▸ Instructions:
- A) For each statement, say whether the car tuning text agrees with it by answering yes or no and quoting the words that decide it. (i) Turbo timers keep the car running for a few minutes after it is left; (ii) diesel engines run rich to reduce smoke; (iii) vernier pulleys are adjustable pulleys for setting cam timing.
- B) In the rows, swap "screenshot" for "image" everywhere, beginning at the line containing "Task: Choose the" and continuing through the end of the rows, with everything else unchanged. Leave the pictures out.

▸ Excerpted text:
########################################
Turbos work very well when you have your foot on the power. When your not on it, the pressure builds up and has no where to go. So it will either force its way past the butterfly, split hoses on the system or build up back pressure and slow the turbine. This means it takes longer to spool back up. So a valve is fitted in the inlet called a dump valve this dumps this pressure making the turbo run better.

Turbo Timers
With turbos running at over 100,000rpm it takes a while for the compressor to stop spinning. Early turbos were lubricated with a oil feed which stopped when the engine was switched off which meant the turbos internals where un-lubricated. So turbo timers where brought in so keep the car running for a few minutes after u leave it to allow the turbo to slow down.

Camshafts & Pulleys

Hi-lift camshafts are a good power mod, as they open the valve more and for longer to allow more air/fuel in and gasses out. This increases the amount of mixture the engine can burn and how fast it can do it. They normaly come as a kit with things such as valves springs etc. Some kits on High performance cars require alot more work. vernier pulleys are adjustable pulleys to adjust cam timing. They can give power gains when set correct.

Diesel Tuning
There are many alterations you can do to a diesel engine to increase power. Diesel engines run lean to reduce smoke. Adding more fuel will give you more power till the point where it increases the smoke and heat and no increase in power. Uprating the turbo is one of the best ways to get more fuel/air into the engine, itsnot as simple as turning the boost up tho. Has to be done carefully to stop dreaded black smoke and emmisions. Mechanical injections pumps found on older engines where easy to tune, most where screw type adjustment again just turning them up until smoke appears. Remaps and Tuning boxes are by far the most common way of getting more power from a Ci engine. They are mapped to suit the individual car just like on a petrol and give a very noticeable return in power and torque
------------------------------
Chassis
The OE suspension on a car is designed for passenger comfort. So most people "lower" there cars to get better handling and road stance.
########################################
▸ Data records:
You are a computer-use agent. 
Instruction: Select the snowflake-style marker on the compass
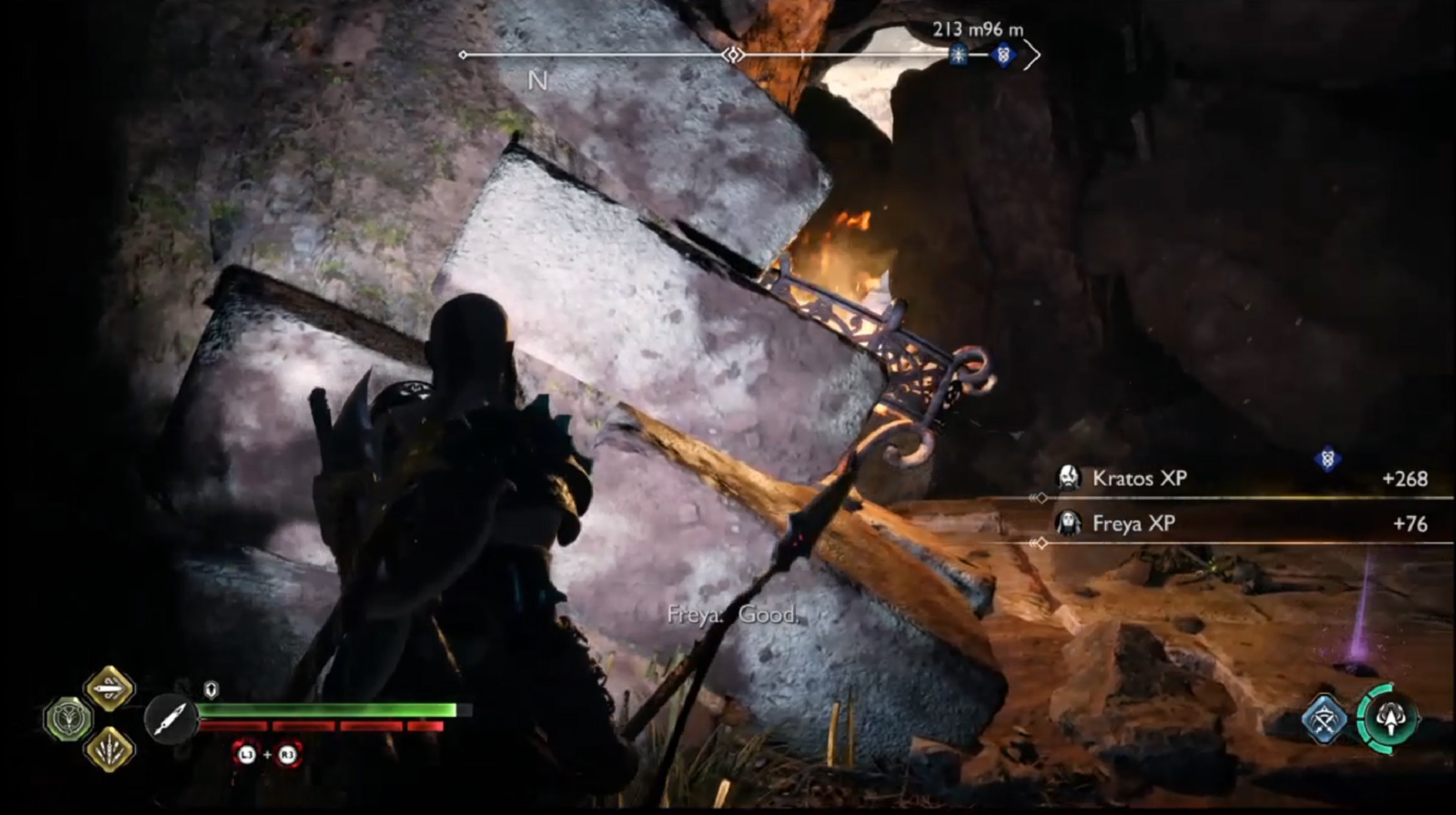pyautogui.click(x=958, y=55)
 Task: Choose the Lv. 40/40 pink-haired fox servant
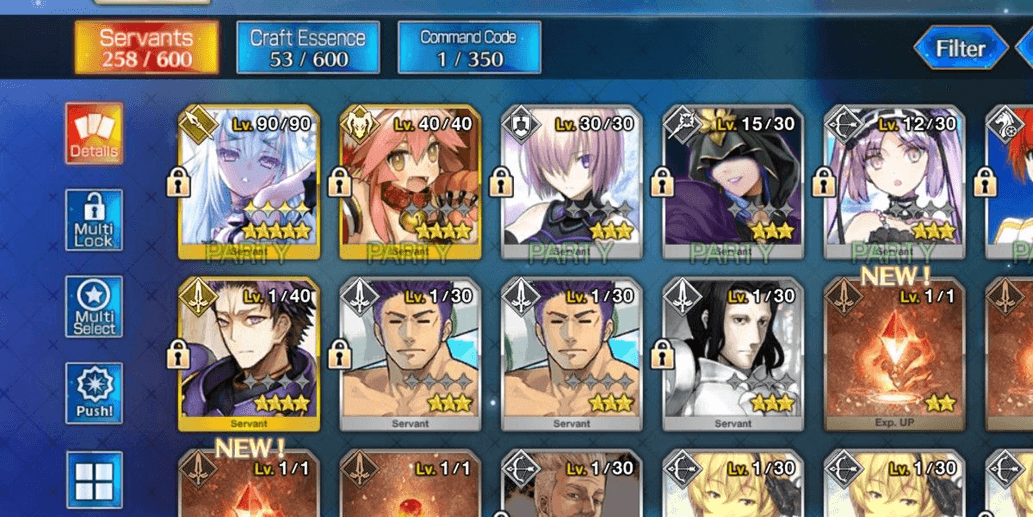pos(410,182)
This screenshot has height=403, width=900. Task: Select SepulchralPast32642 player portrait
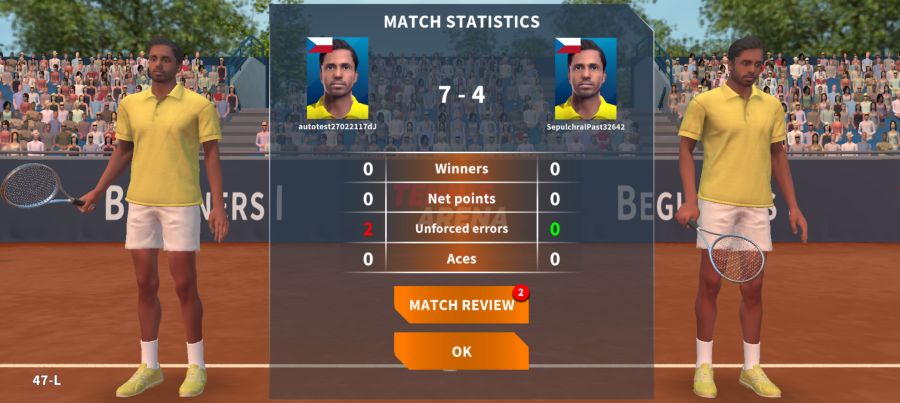tap(585, 79)
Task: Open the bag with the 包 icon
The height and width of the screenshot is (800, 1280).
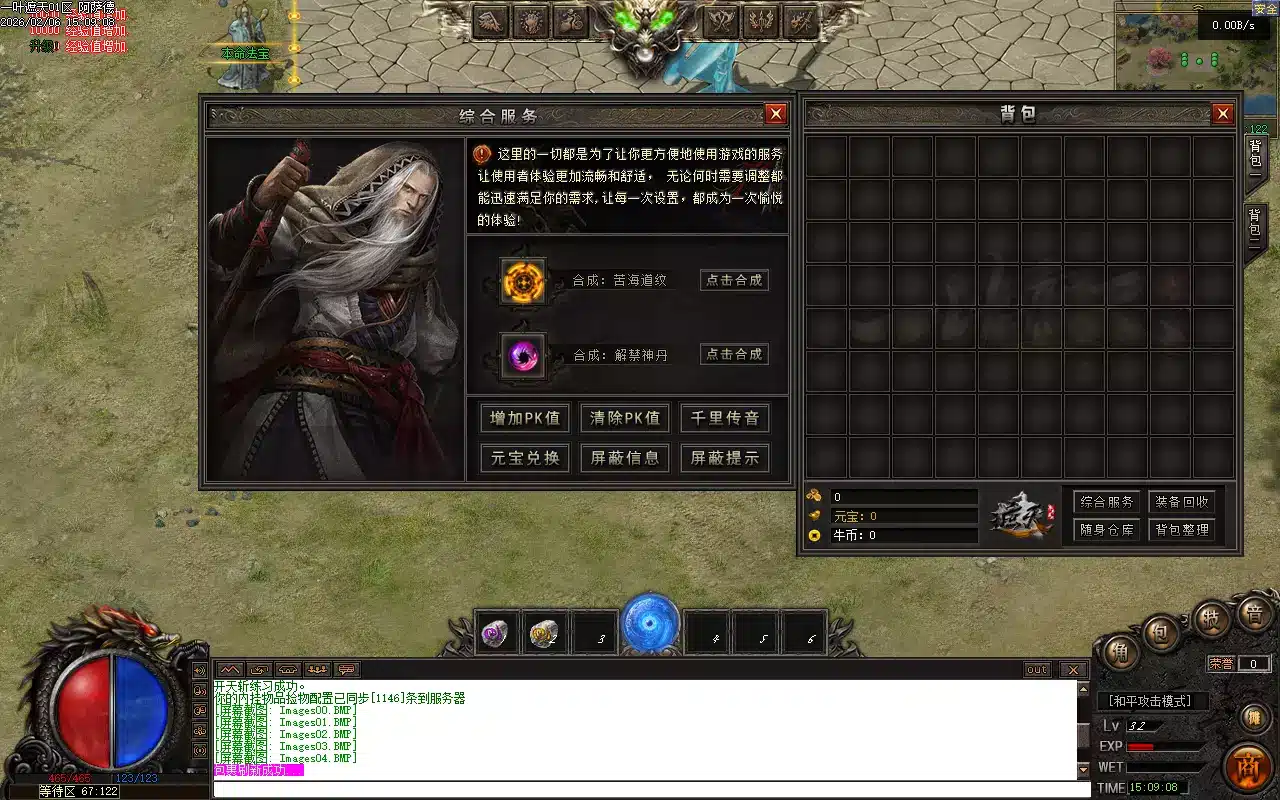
########################################
▸ Task responses:
- A)
(i) Yes: "keep the car running for a few minutes after u leave it to allow the turbo to slow down"
(ii) No: "Diesel engines run lean to reduce smoke."
(iii) Yes: "vernier pulleys are adjustable pulleys to adjust cam timing."

- B)
 Task: Choose the Lv. 40/40 pink-haired fox servant
pos(410,182)
This image has height=403, width=900. Task: Select SepulchralPast32642 player portrait
tap(585, 79)
Task: Open the bag with the 包 icon
The height and width of the image is (800, 1280).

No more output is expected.